“I don’t care who you are, sometimes the temptation to throw in the towel is super strong.”
That’s a Facebook status I posted last night. And it’s true! Every single one of us has times when we feel so overwhelmed that the thought of giving up seems almost right.
To be honest, these last few months have been tough for me and my family. We’ve had a series of unfortunate events, little unexpected emergencies that I wasn’t financially prepared for, and it set us back. Big Time.
But, nobody wants to hear about that, right? People are drawn to me because I’m ‘happy and encouraging’. Because I am a good listener and empathetic to their problems. Because I’m optimistic to a fault, right?
But, let’s get REAL here for a moment. This is life. And I don’t care who you are – we all struggle sometimes, in one way or another. It’s my struggles that have forced me to grow into the person I am today – the one that everyone can talk to because I UNDERSTAND the depths of their struggle. It was my pain and my failures and my tears that has shaped me into the person I have become.
And it’s my determination to never quit (along with a huge amount of God’s grace) that has gotten me this far.
I can count on one hand the amount of times that someone has gotten me out of a hot spot. In 40 years. And that’s ok. I try to be on the ‘helping’ side as much as I possibly can be. That’s how I like it.
I’m not one for excuses. I own every single one of my ‘problems’ and ‘pitfalls’. It’s not my mama’s fault, it’s not the government’s fault, it’s not my baby daddy’s fault. It’s LIFE.
There are a lot of things that people dread and fear that I consider inconveniences now because of my life experiences. There are many decisions that I have made that others have considered ‘questionable’ because of their lack of perspective. To some, I seem to be living a dream life while to others I am still ‘white trash’.
It’s all good.
I’m not ashamed of my struggles. I am empowered by them. And while there are brief moments when I feel the pressure of my responsibilities like an actual weight on my chest, constricting my breath and inciting my heart to random bouts of panic, given a moment to reflect and regroup, I come back stronger than ever.
Financial uncertainty is scary. Health issues are scary. Being a single parent is scary. Being an entrepreneur is scary. Not having Government Assistance to fall back on is scary.
But, what are you going to do? It all comes down to fight or flight, right?
And I am a fighter. I will exhaust every single ounce of my intelligence and my strength and my ingenuity to overcome any obstacle put in my path.

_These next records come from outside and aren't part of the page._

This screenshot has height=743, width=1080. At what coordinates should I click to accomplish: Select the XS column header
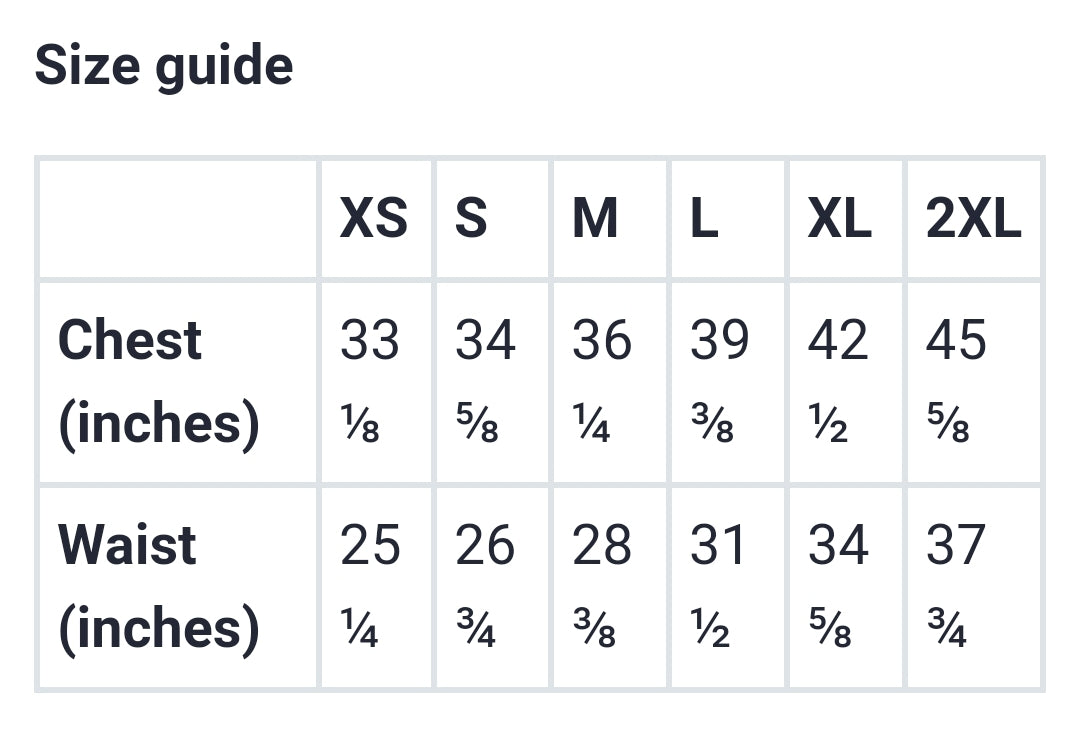pos(374,219)
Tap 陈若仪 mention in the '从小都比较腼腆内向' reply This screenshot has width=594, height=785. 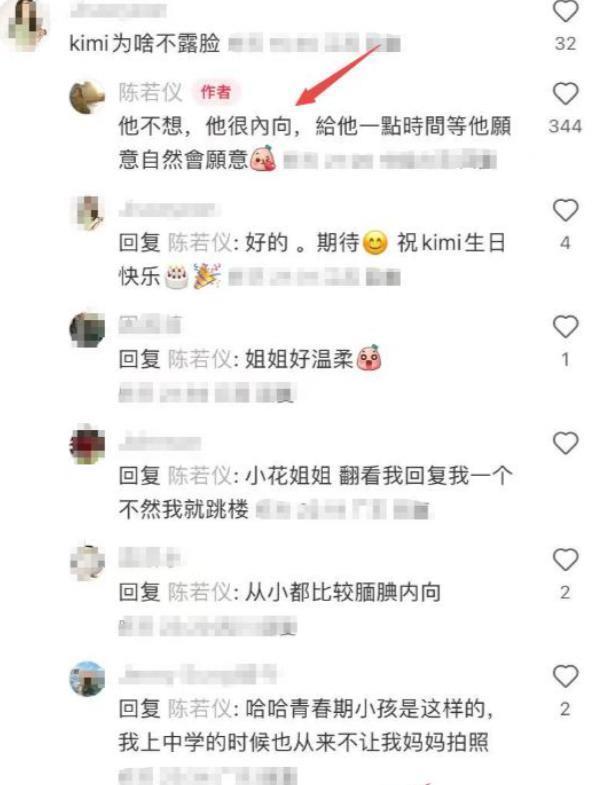coord(199,592)
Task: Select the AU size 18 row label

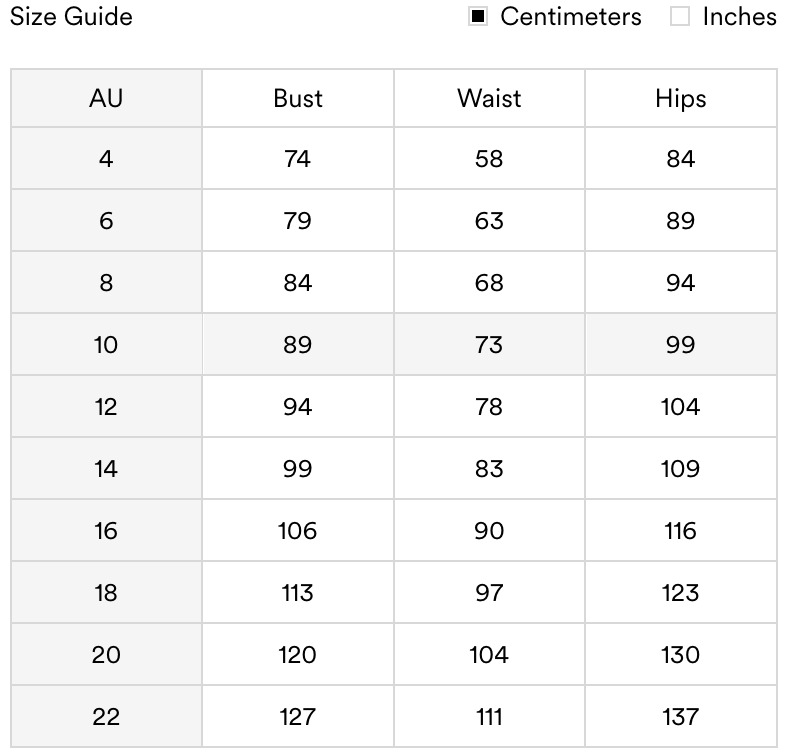Action: [x=106, y=593]
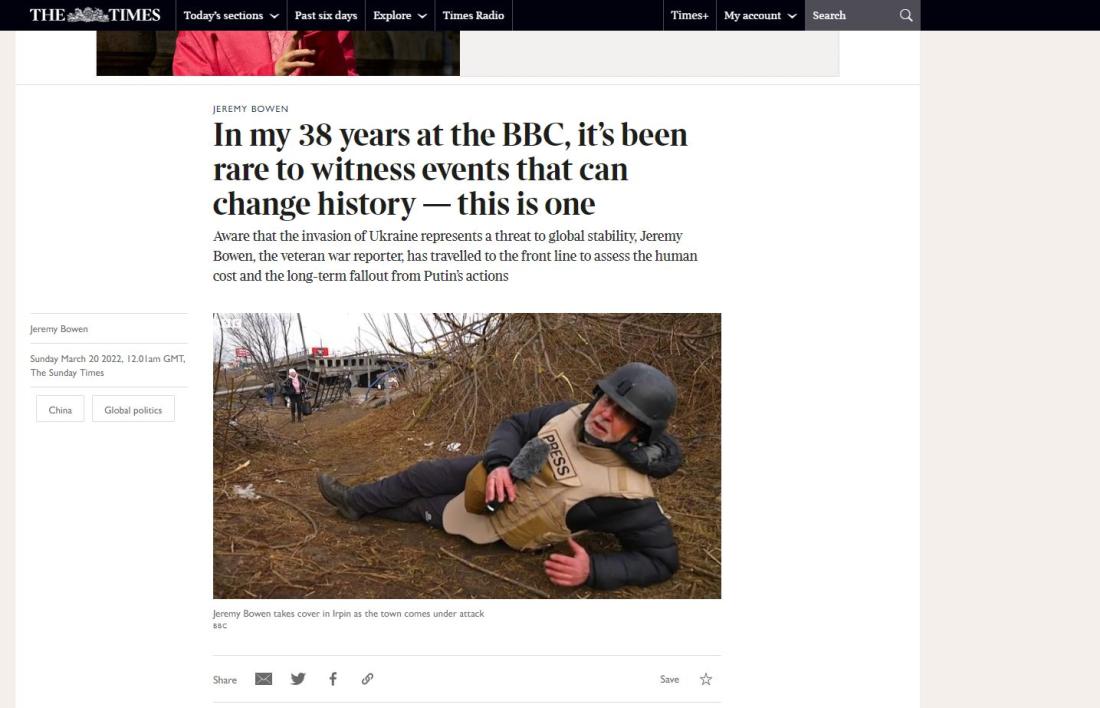Open Times Radio from navigation
This screenshot has width=1100, height=708.
pyautogui.click(x=474, y=15)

And if it means I need to endure hardships for a brief time, so be it. I may feel like it sometimes, but I will never actually quit.
What are you going through right now that you’ve been getting ‘those feelings’ about? You know, the ones that tell you to just give it up, quit trying, say ‘Fuck It’? Are you struggling in your business? Your relationships? Your job? What is it that you need to take a good, hard look at?
I bet, if you’re anything like me, if you just take a little bit to be calm and look at the situation in a little bit different light – a different perspective – you will find that you really do have it within you to overcome the obstacle that is before you.
Take a deep breath, say a little prayer, acknowledge how far you’ve already come, and begin again. You can do it!